With a nod to the Galli decision, the Delaware Supreme Court has likewise expressed reservations about an iron-clad rule allowing buyers to sue for breach of warranty under any and all circumstances. In the 2018 ruling on Eagle Force Holdings, LLC and E.F. Investments, LLC v. Stanley Campbell, two justices noted, for example, that Delaware had not yet resolved whether a buyer’s knowledge of a breach created by a Seller’s clear pre-signing disclosure might defeat an indemnity claim.

Sellers, of course, fear the hair-splitting involved in such court decisions associated with the modern rule, expressing a strong preference for the “traditional” rule laid down in states such as California, Texas, Minnesota and others. Courts in these states view breach of representation cases as kin to claims of fraud, requiring the buyer to prove reliance as an element of any claim for breach of warranty.

But it is very hard for business sellers to codify the traditional rule into a transactional contract. ABA studies of publicly available private company contracts, conducted periodically since 2005, have consistently pegged the proportion of contracts with anti-sandbagging clauses at no more than five to 10 percent, perhaps because buyers often pay an acquisition premium and have greater size and economic leverage. Among the remaining contracts, roughly equal numbers have historically contained either pro-sandbagging provisions or no sandbagging provisions with a recent tilt toward pro-sandbagging.

With regard to the equities involved, sellers argue that the onus should be on buyers to declare any known or suspected breaches prior to closing so the parties can resolve them. In addition, sellers often feel vulnerable, having exposed everything about their enterprises to be transparent, so it seems to them unfair to allow buyers to hold cards under the table that they are not playing.

On the other hand, buyers assert that they are never looking to buy lawsuits, which are expensive and unpredictable in outcome. They just want the certainty of an unconditional indemnification for breach of representation or warranty without the distraction of proving or disproving buyer knowledge. No buyer wants to close on a business purchase only to learn later that some ambiguous oral communication was exchanged with an agent that could defeat the seller’s warranties, or that some garbled footnote buried in a data-room document could become the centerpiece of an argument to defeat justifiable reliance on a warranty.

Of course, lawyers can attempt to craft reasonable contract provisions that resolve the concerns of both sides about sandbagging, but it’s hard to find a “middle ground” where everyone can co-exist. Furthermore, negotiation battles over middle ground can trigger hard feelings among the parties. So, lawyers should think carefully about proposing and negotiating contractual provisions designed to resolve specific sandbagging issues. In the end, the most important element of the contractual process is probably the good faith of the parties and their counsel.

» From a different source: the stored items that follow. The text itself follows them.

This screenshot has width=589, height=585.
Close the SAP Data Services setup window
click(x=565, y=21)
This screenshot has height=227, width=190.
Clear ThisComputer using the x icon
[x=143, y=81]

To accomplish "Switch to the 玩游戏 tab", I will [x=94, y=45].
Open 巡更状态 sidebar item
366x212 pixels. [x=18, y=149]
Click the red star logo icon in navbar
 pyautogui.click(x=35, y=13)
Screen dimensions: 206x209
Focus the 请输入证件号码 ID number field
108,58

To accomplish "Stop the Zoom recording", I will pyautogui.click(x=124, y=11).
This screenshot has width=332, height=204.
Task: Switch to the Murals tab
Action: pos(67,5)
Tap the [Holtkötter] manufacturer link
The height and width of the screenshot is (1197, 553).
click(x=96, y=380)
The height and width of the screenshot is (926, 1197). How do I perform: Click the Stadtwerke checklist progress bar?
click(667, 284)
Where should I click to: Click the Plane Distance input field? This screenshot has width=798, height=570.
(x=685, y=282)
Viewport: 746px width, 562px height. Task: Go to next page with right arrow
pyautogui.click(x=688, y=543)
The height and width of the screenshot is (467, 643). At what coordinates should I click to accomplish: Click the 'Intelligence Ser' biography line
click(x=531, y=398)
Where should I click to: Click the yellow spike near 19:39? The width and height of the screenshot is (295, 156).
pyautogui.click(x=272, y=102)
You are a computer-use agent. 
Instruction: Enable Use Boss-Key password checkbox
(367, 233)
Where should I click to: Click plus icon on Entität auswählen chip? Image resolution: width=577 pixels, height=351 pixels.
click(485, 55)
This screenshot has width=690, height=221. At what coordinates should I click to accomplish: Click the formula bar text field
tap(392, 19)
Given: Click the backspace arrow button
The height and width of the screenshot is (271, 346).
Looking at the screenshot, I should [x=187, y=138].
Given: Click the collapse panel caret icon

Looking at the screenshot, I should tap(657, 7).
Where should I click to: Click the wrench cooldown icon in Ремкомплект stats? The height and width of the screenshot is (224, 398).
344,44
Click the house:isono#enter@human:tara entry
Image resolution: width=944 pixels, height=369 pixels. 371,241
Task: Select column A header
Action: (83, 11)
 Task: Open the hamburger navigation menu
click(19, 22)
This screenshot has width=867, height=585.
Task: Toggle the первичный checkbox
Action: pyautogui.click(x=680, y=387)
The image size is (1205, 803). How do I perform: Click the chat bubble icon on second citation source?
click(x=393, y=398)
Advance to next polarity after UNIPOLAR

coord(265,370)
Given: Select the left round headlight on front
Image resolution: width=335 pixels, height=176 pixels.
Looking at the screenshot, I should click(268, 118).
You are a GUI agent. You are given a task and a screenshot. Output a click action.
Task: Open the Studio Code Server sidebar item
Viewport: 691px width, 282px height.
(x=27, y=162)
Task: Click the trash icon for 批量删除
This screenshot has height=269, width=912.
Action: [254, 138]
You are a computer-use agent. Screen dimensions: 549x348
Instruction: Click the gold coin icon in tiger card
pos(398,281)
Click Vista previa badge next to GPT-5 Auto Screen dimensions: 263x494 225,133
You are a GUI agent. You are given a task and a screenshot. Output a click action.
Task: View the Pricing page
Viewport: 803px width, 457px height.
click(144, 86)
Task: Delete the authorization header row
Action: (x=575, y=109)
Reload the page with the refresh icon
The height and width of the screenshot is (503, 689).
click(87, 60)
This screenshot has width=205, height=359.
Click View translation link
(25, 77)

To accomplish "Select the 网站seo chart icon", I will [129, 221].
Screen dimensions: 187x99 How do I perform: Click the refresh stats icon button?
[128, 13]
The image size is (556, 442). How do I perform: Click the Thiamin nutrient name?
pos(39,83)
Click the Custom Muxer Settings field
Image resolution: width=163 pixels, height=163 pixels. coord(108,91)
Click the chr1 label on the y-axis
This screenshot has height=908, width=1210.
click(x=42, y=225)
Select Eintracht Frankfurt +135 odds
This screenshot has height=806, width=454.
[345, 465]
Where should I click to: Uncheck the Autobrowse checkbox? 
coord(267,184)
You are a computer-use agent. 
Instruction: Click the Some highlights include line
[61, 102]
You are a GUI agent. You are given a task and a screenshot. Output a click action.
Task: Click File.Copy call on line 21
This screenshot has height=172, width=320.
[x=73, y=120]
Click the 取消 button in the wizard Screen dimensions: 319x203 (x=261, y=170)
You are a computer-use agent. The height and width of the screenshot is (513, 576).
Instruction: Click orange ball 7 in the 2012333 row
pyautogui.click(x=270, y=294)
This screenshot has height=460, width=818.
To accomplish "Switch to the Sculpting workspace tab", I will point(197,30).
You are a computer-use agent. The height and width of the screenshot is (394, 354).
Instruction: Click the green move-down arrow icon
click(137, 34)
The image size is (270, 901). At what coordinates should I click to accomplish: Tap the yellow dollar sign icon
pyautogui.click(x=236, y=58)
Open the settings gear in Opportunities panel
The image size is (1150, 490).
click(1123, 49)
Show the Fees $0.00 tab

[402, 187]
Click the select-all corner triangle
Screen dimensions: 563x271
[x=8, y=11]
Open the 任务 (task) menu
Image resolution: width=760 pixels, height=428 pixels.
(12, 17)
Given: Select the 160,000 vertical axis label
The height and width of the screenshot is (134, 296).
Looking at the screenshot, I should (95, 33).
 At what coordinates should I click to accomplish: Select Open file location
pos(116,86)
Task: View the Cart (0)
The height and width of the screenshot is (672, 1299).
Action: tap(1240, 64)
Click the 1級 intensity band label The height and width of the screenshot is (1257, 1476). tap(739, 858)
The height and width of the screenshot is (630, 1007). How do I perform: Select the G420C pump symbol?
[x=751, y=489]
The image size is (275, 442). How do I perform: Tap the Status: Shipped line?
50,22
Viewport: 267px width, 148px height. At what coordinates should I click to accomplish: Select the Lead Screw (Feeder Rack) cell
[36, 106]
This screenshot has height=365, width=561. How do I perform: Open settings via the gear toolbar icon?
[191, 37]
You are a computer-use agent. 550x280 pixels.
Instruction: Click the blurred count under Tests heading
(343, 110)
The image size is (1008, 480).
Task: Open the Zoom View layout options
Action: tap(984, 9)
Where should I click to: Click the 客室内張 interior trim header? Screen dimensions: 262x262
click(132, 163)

Lawyers should be careful to assess the quality and character of the opposite party and the counsel on the other side of the table. Differences of opinion between reasonable parties are almost always resolvable before and after closing, but disputes between those who always want the upper hand rarely end well for anyone. So, it makes sense to check the reputation of your buyer or seller, as well as their track record of litigiousness prior to bargaining with them. You can never get the best deal from the worst deal partner, no matter what the terms appear to be.